The register is authoritative. The HKMA has been explicit: members of the public and market participants should verify the status of any purported stablecoin issuer against the Register of Licensed Stablecoin Issuers. Any entity claiming to issue stablecoins in Hong Kong without appearing on that register is operating unlawfully. Given the HKMA’s track record in pursuing unlicensed financial activity, this is not a theoretical risk.

Fraud risk is already being flagged. It is notable that the HKMA’s announcement, on the very day of the first licence grants, included a specific public warning about “fraudulent activities or scams that are purported to be associated with the licensees or their stablecoin issuance”. Those advising retail platforms, exchanges, or payment service providers should ensure that their clients have adequate procedures for verifying the provenance of any stablecoin instrument they propose to list, distribute or facilitate.

HKD Stablecoin launches are imminent but not immediate. Both licensees have indicated that they intend to launch their HKD-referenced stablecoins in the second half of 2026.

The licensing pipeline will grow. The HKMA is unlikely to have processed only two applications in the period since the Stablecoins Ordinance came into force. It is reasonable to expect that further licence grants will follow as remaining applications are assessed.

Intersection with existing regulatory frameworks. Practitioners should be attentive to the interaction between the Stablecoins Ordinance regime and Hong Kong’s existing financial services regulatory architecture — including the licensing requirements under the Securities and Futures Ordinance for dealing in or advising on securities, the Payment Systems and Stored Value Facilities Ordinance, and the anti-money laundering obligations arising under the Anti-Money Laundering and Counter-Terrorist Financing Ordinance. Stablecoin issuance does not exist in a regulatory vacuum; depending on the design of the instrument and the nature of the issuer’s broader activities, multiple regulatory touchpoints may be engaged simultaneously.

The Broader Picture: Hong Kong’s Strategic Wager

Stepping back from the immediate legal technicalities, the HKMA’s announcement is both an important statement of economic strategy and a regulatory event.

Hong Kong has spent the past several years making a deliberate and, at times, contrarian bet on digital assets. At a moment when other major financial centres have oscillated between enthusiasm and alarm, the SAR has chosen to build infrastructure — legal, regulatory, and institutional — for a digital asset market it expects to matter. The Virtual Asset Service Provider licensing regime, the regulatory framework for tokenisation, and now the Stablecoins Ordinance form a coherent, if still incomplete, architecture.

The presence of HSBC and Standard Chartered’s joint venture on the inaugural register is particularly significant. It is not merely that large banks have opted to enter a new product category. It is that two of the world’s most internationally recognised financial institutions have concluded that Hong Kong’s stablecoin regulatory framework is sufficiently credible and robust to pursue a new business line.
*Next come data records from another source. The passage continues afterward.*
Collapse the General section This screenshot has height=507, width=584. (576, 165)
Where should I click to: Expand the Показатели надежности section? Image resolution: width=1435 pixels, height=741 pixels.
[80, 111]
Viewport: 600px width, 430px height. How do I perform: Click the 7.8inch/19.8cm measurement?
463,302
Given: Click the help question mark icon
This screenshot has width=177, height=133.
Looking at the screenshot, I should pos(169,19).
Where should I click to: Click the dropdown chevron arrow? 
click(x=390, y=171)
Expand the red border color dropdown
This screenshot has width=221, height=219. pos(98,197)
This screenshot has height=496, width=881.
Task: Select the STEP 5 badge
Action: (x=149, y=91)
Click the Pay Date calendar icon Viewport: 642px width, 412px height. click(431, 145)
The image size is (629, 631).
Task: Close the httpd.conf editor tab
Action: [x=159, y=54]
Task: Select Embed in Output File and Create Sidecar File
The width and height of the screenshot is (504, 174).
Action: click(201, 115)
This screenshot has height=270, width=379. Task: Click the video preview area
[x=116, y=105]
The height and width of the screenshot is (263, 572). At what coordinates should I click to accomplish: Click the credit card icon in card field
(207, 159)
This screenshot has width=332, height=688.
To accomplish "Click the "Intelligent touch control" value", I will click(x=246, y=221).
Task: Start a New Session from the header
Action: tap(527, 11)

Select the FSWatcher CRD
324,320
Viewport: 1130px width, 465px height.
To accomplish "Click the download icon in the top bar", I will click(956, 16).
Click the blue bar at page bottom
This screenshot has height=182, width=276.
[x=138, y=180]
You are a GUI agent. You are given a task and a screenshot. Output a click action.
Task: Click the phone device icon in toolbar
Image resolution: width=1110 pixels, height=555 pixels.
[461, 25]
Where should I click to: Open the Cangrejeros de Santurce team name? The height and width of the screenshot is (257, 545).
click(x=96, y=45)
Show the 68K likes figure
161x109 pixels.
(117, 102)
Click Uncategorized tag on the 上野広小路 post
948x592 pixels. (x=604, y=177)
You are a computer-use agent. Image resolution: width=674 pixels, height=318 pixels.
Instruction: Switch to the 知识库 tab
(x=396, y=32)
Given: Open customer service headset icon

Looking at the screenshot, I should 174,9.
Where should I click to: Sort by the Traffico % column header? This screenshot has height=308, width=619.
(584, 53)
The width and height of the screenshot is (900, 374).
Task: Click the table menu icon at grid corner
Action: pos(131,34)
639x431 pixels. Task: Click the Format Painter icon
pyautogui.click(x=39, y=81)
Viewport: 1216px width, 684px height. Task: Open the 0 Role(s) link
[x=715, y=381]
Hong Kong Positions itself as International Crypto Hub

Following the launch of public consultations earlier this year, Hong Kong’s Securities and Futures Commission (the SFC) is proposing to bring virtual asset dealing, advising, custodianship and management within the regulatory perimeter later this year. With the exception of custodianship, these virtual asset activities are already regulated to the extent they are provided by SFC-licensed entities. The amending legislation will formalise the existing obligations and extend licensing to virtual asset custodians. Together, the virtual asset legislation introduced in Hong Kong over the past few years implement a comprehensive virtual asset regulatory framework subjecting virtual asset activities to the same money laundering, counter-terrorist financing and sanctions checks as equivalent securities-related activities in compliance with FIFA recommendations.